Sam (Brandon Stacy) has an important showing of his latest paintings scheduled for later in the day, so stress is already at an all-time high for Sam and his girlfriend, Jackie (Meredith Shank). When Sam’s brother Phin (Eric Frentzel) drops by unannounced, things go beyond stressful. See, Phin is a victim of brain damage caused in a car accident, and he tends to change his personality based on whatever he is doing or experiencing. If he’s in the kitchen, he’s a chef, for example.
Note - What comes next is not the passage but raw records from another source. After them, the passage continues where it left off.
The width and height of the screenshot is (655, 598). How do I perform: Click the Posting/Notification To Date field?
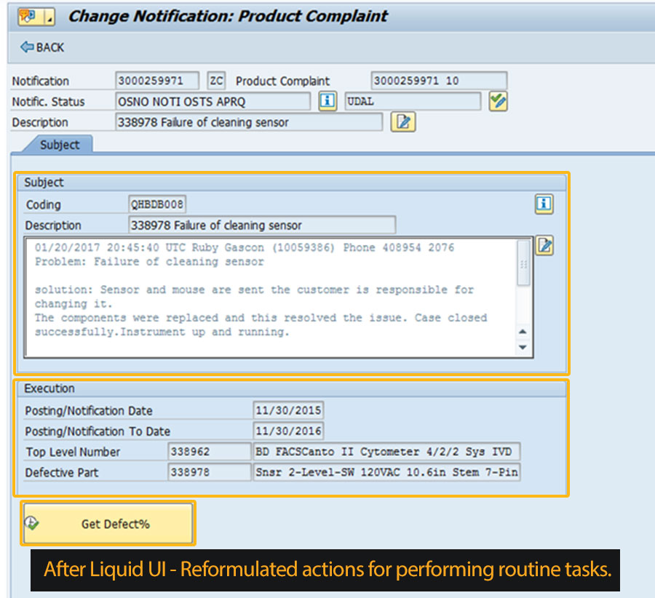(x=287, y=431)
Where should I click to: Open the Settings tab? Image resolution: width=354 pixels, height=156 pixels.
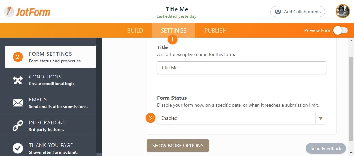coord(173,31)
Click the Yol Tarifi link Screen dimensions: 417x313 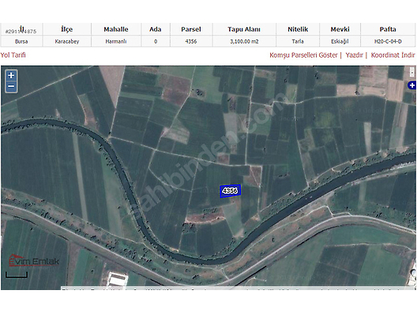[13, 55]
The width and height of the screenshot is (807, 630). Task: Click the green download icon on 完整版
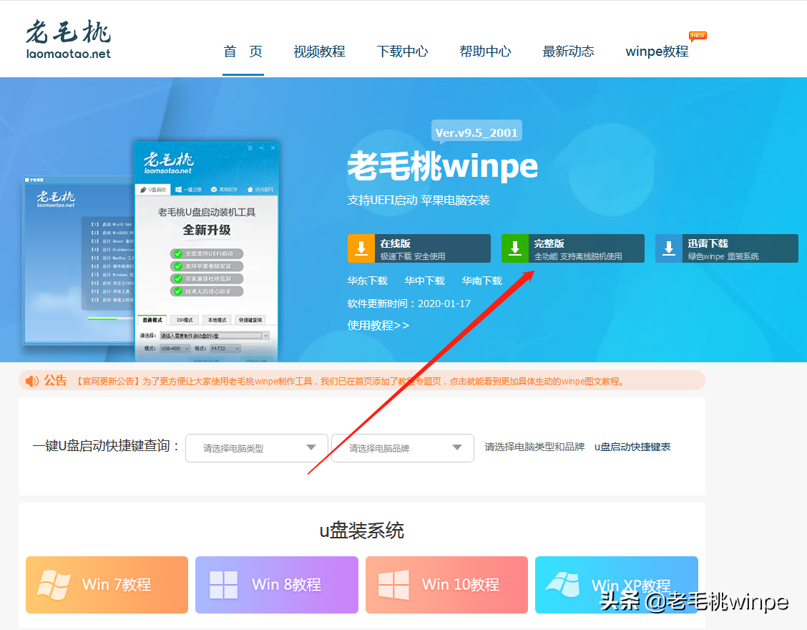tap(515, 248)
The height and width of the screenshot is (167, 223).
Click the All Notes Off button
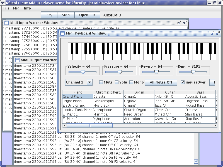click(161, 82)
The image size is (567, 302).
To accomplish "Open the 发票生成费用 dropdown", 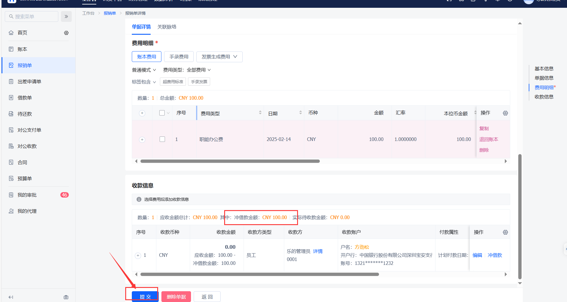I will pyautogui.click(x=219, y=57).
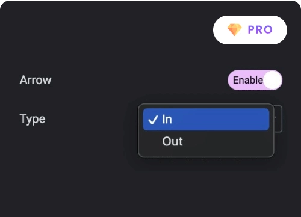The image size is (301, 217).
Task: Open the PRO upgrade button
Action: (250, 30)
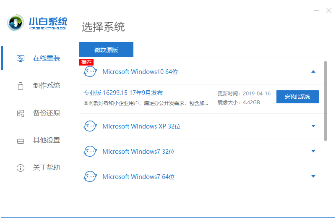Click the Microsoft Windows10 64位 title text
Image resolution: width=336 pixels, height=218 pixels.
click(x=140, y=72)
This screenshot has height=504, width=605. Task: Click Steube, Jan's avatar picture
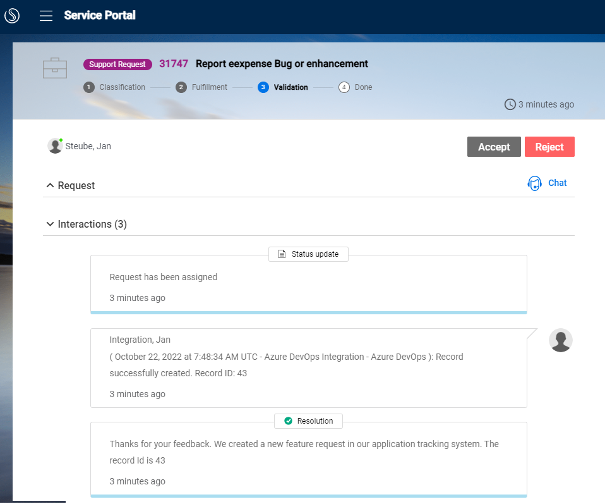[55, 145]
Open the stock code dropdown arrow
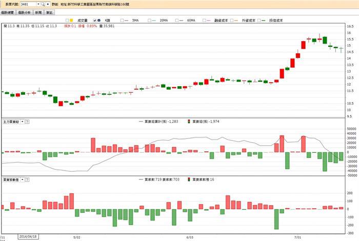 (x=37, y=4)
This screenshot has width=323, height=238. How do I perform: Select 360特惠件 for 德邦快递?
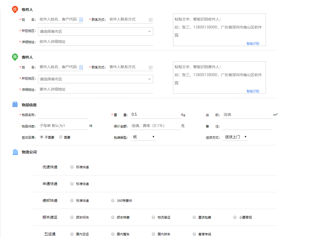pyautogui.click(x=113, y=200)
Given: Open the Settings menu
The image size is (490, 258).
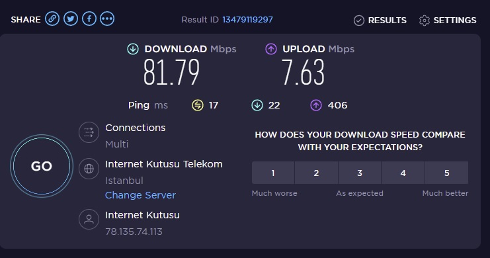Looking at the screenshot, I should click(x=448, y=21).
While Sam and Jackie try to contain Phin and hide him away, prestigious (read: a*****e) art dealer Carl (Robert Younis) drops by with his assistant Susan (Erin Elizabeth Patrick). Carl is unimpressed with Sam’s work, but actions conspire to let Phin loose into the mix, and things get odd fast. Events also reveal many secrets and cause other repressed conflicts to finally come to a head.
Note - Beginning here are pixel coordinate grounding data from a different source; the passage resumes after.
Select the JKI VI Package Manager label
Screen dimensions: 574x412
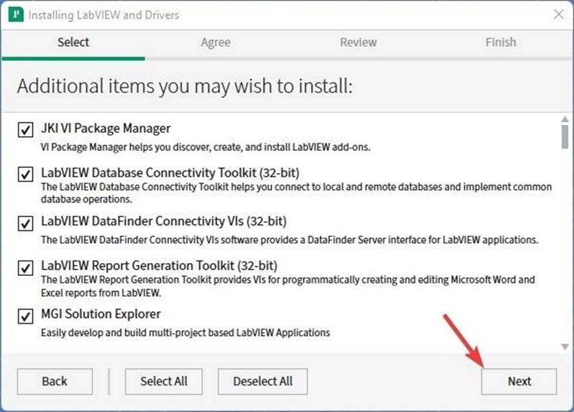pos(106,128)
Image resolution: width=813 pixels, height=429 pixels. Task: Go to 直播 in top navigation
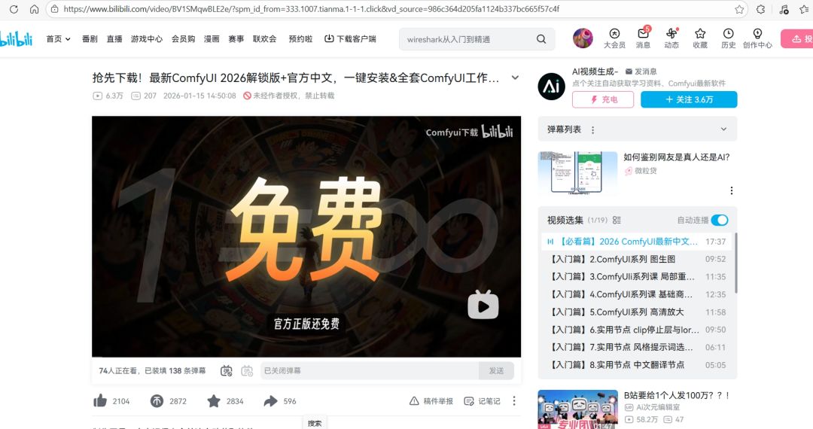(114, 39)
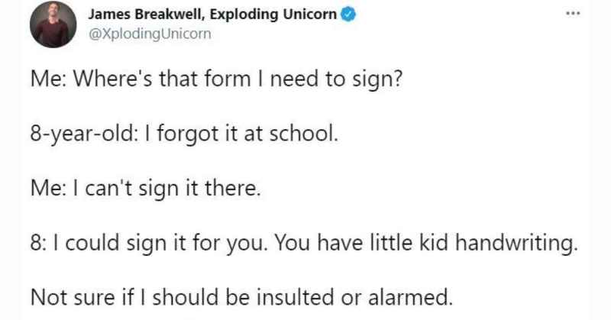Screen dimensions: 611x320
Task: Select the line "Me: Where's that form I need to sign?"
Action: coord(216,80)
Patrick A. Chapman’s Phin is a very interesting mix of genres and tone. While there are certainly moments in the film that are humorous, I wouldn’t come right out and call this a comedy. And while there are dramatic elements, the humor in spots cautions me from being too strong in the drama category either. Thriller? The uncertainty surrounding Phin lends itself to a fear of the unknown, of what someone as seemingly unhinged as he is could be capable of doing. So does the film defy genre, or is it more like life itself, changing genre when events dictate?
I’m going to go with the sloppy mix of reality, as that best explains the highs and lows that are rampant in this film. While some moments are a little hard to believe, the film at least makes them work enough so that, while you may behave differently (I certainly wouldn’t stick around as long as some people do), you don’t entirely disagree that someone else would handle the situation the way the characters in the film do. At least it is true to itself.
The film also makes good use of an indie film staple, a bunch of people stuck in a single location, relying on narrative and performance to keep the film interesting. The film naturally reveals information about the characters without it feeling forced, adding more depth other than just dabbling in lazy levels of “here’s Sam and his crazy brother Phin” or “what nutty thing is Phin doing now?” narrative. In this way, characters have growth and arcs that you wouldn’t expect them to have, at least not early on in the film.
And while that is mostly the narrative supplying the character development fuel, you need actors who can digest and do something with it. In this case, while no one is a slouch in their performances, it does come down to how Brandon Stacy embodies Sam and Eric Frentzel portrays Phin. In the former’s case, it’s a performance where we see Sam as lost in his life, and also someone who has had enough experience with Phin that, no matter how annoyed he gets, there’s a silent acceptance. They are brothers, after all. Frentzel’s Phin is wild-eyed, and could easily be seen as dangerous, but there is also a harmless nature to him that comes out as he morphs from personality trait to personality trait. Then again, if you gave him the wrong personality to switch to, look out.
Overall, Phin delivers an intriguing tale of personal growth, albeit for characters you might not expect. The strength of the piece is its performances, hugged closely by the narrative behind them. It’s a successful mix of genre, apropos to life itself.